Giter VIP home page Giter VIP logo

circus-train-bigquery's Introduction

Circus Train BigQuery To Hive Replication

Overview

This Circus Train plugin enables the conversion of BigQuery tables to Hive.

Start using

You can obtain Circus Train BigQuery from Maven Central:

Maven Central Build Status build Coverage Status GitHub license

Installation

In order to be used by Circus Train the above circus-train-bigquery jar file must be added to Circus Train's classpath. It is highly recommended that the version of this library and the version of Circus Train are identical. The recommended way to make this extension available on the classpath is to store it in a standard location and then add this to the CIRCUS_TRAIN_CLASSPATH environment variable (e.g. via a startup script):

export CIRCUS_TRAIN_CLASSPATH=$CIRCUS_TRAIN_CLASSPATH:/opt/circus-train-big-query/lib/*

Another option is to place the jar file in the Circus Train lib folder which will then automatically load it but risks interfering with any Circus Train jobs that do not require the extension's functionality.

Configuration

  • Add the following to the Circus Train YAML configuration in order to load the BigQuery extension via Circus Train's extension loading mechanism:
     extension-packages: com.hotels.bdp.circustrain.bigquery
  • Configure Circus Train as you would for a copy job from Google Cloud Configuration
  • Provide the Google Cloud project ID that your BigQuery instance resides in as your source-catalog hive-metastore-uris parameter using the format hive-metastore-uris: bigquery://<project-id>
  • To enable copying to Google Storage provide a path to your Google Credentials in the configuration under the gcp-security parameter.
  • Provide your BigQuery dataset as source-table database-name and your BigQuery table name as source-table table-name

Partition Generation

Circus Train BigQuery allows you to add partitions for one column to your Hive destination table upon replication from BigQuery to Hive. The partition must be a field present on your source BigQuery table. The user can configure the partition field by setting the table-replications[n].copier-option : circus-train-bigquery-partition-by property on a specific table replication within the Circus Train configuration file. The destination data will be repartitioned on the specified field.

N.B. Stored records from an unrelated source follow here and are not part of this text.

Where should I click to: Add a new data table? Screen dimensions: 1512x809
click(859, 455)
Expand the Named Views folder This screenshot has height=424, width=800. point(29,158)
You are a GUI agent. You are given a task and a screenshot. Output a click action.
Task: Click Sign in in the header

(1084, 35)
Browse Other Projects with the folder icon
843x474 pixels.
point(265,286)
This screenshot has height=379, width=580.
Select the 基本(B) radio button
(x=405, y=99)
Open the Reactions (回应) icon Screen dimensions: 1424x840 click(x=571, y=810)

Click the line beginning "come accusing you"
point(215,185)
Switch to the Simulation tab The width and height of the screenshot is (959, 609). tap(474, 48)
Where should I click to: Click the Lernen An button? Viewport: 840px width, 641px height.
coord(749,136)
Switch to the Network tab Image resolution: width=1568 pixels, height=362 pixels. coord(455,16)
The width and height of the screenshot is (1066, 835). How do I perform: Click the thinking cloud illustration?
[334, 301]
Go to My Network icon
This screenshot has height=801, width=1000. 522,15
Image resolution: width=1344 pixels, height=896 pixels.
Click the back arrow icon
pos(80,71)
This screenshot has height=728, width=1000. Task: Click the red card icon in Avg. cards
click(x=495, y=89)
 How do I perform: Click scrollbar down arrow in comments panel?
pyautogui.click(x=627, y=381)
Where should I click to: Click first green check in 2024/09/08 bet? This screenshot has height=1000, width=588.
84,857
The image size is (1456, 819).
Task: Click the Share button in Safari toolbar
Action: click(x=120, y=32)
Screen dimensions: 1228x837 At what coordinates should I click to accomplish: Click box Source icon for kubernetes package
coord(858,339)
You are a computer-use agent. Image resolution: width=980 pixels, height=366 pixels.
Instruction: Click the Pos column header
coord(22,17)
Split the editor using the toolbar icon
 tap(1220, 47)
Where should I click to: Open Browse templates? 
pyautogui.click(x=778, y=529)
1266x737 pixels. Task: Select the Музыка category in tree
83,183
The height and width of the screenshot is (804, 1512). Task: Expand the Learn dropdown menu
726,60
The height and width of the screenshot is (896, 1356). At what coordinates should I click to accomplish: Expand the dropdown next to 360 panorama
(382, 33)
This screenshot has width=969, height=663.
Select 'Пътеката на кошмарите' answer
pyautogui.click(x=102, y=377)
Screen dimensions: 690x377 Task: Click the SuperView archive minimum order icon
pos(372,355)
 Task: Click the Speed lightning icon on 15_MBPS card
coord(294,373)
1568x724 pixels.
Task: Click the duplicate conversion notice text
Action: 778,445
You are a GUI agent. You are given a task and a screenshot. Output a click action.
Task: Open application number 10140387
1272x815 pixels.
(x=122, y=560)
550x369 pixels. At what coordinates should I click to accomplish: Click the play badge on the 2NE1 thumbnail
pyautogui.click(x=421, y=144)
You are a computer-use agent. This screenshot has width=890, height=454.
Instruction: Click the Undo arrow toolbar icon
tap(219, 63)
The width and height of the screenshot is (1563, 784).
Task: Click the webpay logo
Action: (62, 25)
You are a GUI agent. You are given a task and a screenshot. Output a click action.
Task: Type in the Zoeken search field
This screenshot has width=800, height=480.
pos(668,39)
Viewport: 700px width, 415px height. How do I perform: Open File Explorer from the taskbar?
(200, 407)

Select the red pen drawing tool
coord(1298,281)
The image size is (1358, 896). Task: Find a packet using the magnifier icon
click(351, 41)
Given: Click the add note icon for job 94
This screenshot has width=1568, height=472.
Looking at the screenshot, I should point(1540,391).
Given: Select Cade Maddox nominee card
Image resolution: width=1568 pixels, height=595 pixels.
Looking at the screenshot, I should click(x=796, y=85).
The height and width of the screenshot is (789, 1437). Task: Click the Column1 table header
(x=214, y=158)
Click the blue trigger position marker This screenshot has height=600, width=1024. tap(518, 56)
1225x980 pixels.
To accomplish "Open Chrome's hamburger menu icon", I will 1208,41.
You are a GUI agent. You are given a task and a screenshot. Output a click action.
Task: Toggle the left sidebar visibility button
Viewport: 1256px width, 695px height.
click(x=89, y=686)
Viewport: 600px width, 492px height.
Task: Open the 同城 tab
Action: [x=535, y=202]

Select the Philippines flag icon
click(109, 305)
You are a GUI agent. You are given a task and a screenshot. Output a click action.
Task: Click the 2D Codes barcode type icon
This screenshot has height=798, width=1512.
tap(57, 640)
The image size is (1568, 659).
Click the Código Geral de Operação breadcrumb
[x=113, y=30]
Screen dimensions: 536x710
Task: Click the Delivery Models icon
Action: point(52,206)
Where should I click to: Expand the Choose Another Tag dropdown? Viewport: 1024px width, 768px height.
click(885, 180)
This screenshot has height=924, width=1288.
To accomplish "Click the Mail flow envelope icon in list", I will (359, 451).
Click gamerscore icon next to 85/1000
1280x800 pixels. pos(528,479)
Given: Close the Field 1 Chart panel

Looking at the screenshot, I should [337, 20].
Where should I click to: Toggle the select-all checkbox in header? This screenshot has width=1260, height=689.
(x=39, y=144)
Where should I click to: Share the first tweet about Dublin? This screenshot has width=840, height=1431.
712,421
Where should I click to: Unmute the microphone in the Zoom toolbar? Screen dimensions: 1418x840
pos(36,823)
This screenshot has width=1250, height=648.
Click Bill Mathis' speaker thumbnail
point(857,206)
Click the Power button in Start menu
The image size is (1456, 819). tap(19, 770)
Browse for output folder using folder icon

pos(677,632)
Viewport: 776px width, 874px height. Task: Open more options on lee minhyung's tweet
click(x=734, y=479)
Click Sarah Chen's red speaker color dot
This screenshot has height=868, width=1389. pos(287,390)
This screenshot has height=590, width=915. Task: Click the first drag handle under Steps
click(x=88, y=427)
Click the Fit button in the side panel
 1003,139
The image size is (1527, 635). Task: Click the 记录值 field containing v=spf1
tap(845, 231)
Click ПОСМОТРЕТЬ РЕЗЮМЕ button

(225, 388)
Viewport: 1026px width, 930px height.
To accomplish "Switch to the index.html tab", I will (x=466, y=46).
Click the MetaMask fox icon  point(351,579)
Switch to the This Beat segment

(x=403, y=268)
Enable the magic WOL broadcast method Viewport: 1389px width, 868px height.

If your destination data is partitioned you can also specify a partition filter using the table-replications[n].copier-option : circus-train-bigquery-partition-filter property. The partition filter is a BigQuery SQL query which will be used to filter the data being replicated - i.e. so one doesn't have to replicate the entire table on each run. You can think of the partition filter being executed as select * from bq_db.table where ${filter-condition}, with the ${filter-condition} being substituted by your partition filter. Only the rows returned by this query will be replicated. See partition filters in the main Circus Train documentation for more information.

Examples:

Simple Configuration

extension-packages: com.hotels.bdp.circustrain.bigquery
source-catalog:
  name: my-google-source-catalog
  hive-metastore-uris: bigquery://my-gcp-project-id
replica-catalog:
  name: my-replica-catalog
  hive-metastore-uris: thrift://internal-shared-hive-metastore-elb-123456789.us-west-2.elb.foobaz.com:9083

gcp-security:
  credential-provider: /home/hadoop/.gcp/my-gcp-project-01c26fd71db7.json 

table-replications:
- source-table:
    database-name: mysourcedb
    table-name: google_ads_data
  replica-table:
    database-name: myreplicadb
    table-name: bigquery_google_ads_data
    table-location: s3://mybucket/foo/baz/

Configuration with partition generation configured

extension-packages: com.hotels.bdp.circustrain.bigquery
source-catalog:
  ... see above ...

table-replications:
  -
    source-table:
      database-name: bdp
      table-name: bigquery_source
    replica-table:
      database-name: bdp
      table-name: hive_replica
      table-location: s3://bucket/foo/bar/
    copier-options:
      circustrain-bigquery-partition-by: date

Configuration with partition filter configured

extension-packages: com.hotels.bdp.circustrain.bigquery
source-catalog:
  ... see above ...

table-replications:
  -
    source-table:
      database-name: bdp
      table-name: bigquery_source
    replica-table:
      database-name: bdp
      table-name: hive_replica
      table-location: s3://bucket/foo/bar/
    copier-options:
      circustrain-bigquery-partition-by: date
      circustrain-bigquery-partition-filter: date BETWEEN TIMESTAMP_ADD(CURRENT_TIMESTAMP(), INTERVAL -150 DAY) AND CURRENT_TIMESTAMP()

Technical Overview

The BigQuery plugin works by extracting the BigQuery table data into Google Storage using Google APIs, and then using Circus Train listeners to convert the BigQuery metadata into a Hive table object. The data is then replicated from source to replica using the metadata from this mocked Hive table.

Contact

Mailing List

If you would like to ask any questions about or discuss Circus Train BigQuery please join the main Circus Train mailing list at

https://groups.google.com/forum/#!forum/circus-train-user

Legal

This project is available under the Apache 2.0 License.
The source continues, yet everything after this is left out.